Because the indispensable core of the deck actually only consists of the commanders (and their synergy), the remaining 60 cards (the mana base is relatively fix) can be adapted very flexibly. Besides the usual bombs of the colour combination (T3feri, Swords to Plowshares, Thoughtseize, Force of Will, Demonic Tutor etc.) there are no no-goes. I can only encourage everyone to question supposedly “must-have” cards.
The deck variations I have tried myself so far include the following:
- More creatures that are especially focused on enter-the-battlefield effects to enable shenanigans with Ephemerate or Restoration Angel. An important part of this plan can also include a small or larger Stoneforge package. Stoneforge Mystic could be the subject of a separate primer, but it makes sense to question the package when new equipments enter the market since Esior wields them very well.
- Voltron variant in which Esior’s built-in protection is tried to be used by casting 2-3 Auras on Esior and trying to win the game quickly and keep counter for removal up after the first 2-3 turns. Key cards are different variants of Unholy Strength, Unstable Mutation or Empyrial Armor.

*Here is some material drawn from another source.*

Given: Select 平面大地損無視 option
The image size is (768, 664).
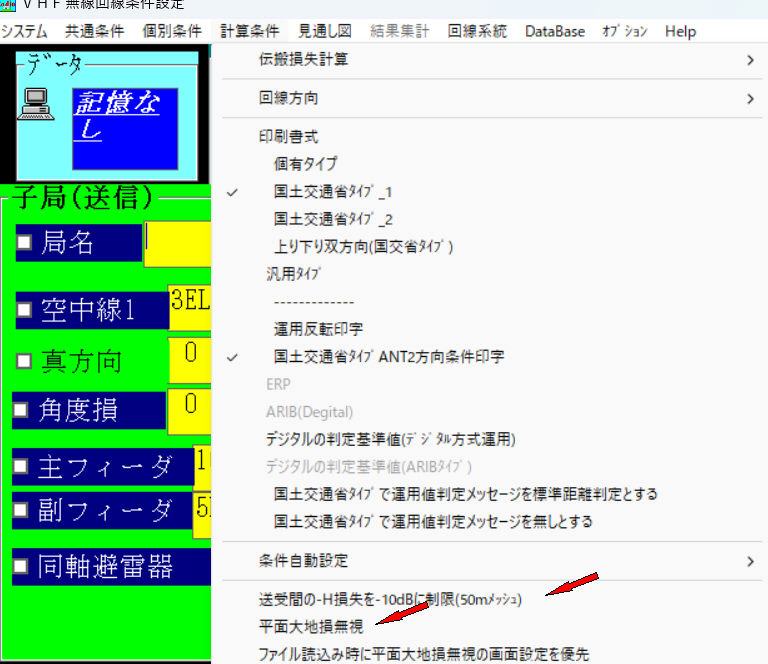Looking at the screenshot, I should click(311, 626).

- Spell based variation that features even more cantrips to maximize on creatures like Gurmag Angler, Pteramander, Monastery Mentor or Sedgemoor Witch. This Version is probably less focused than the other versions but features the highest quality of cards.
Overall, finding the correct balance for the deck is one of the biggest challenges. However, this flexibility also comes with the advantage that the deck remains exciting to play, although it almost always plays similar first turns. The deck doesn’t just play 2-3 cards to adjust for a certain meta, but in extreme cases can even adapt the entire playstyle. Check out my Considerations in the Moxfield list (see above) to get some inspirations.
The Mulligan – not a Burden but a Chance
Since our deck can generate card advantage from the command zone, we should aggressively take mulligans that enable our one-two punch (which basically means only 3 lands and the rest doesn’t matter too much). If we get several bad hands and mulligan down to 5, 4 or even less cards, we should consider keeping high variance cards in order to “gamble” because a fair game is almost impossible to win anyway.
In grindy matchups we should tend to keep slightly weaker hands because the sheer number of resources can be significant. Similarly, we prefer to keep hands with many lands against control to realise the advantage of the Commanders (2-3 times casting) and to make counters and removals that trade 1 for 1 worse. Against combo, on the other hand, we should take even more extreme mulligans to find hand disruption or removal against creature based combo. This can also include decks like Dargo, the Shipwrecker or Hogaak, Arisen Necropolis that we wouldn’t traditionally characterize as a combo deck, but can be blown-out by a single Swords to Plowshares. In principle, the mulligan decision is one of the most important in the game and should be seen as a chance to trade your too weak hand for another hand instead of complaining about having to reduce to 6 cards. In this respect, some players should work on their mindset.
The Way Ahead
I dissolved the deck for the sake of focusing on another project after a very good run with a total record of 29/10/4 over 13 tournaments. Left with the feeling that there is still a whole galaxy to unravel and still being far away from the optimal list, I am more than sure to come back and revisit this awesome deck at some point. I can only encourage the more experienced players to pick up the deck and experiment. Have fun, good luck and let the bird fly!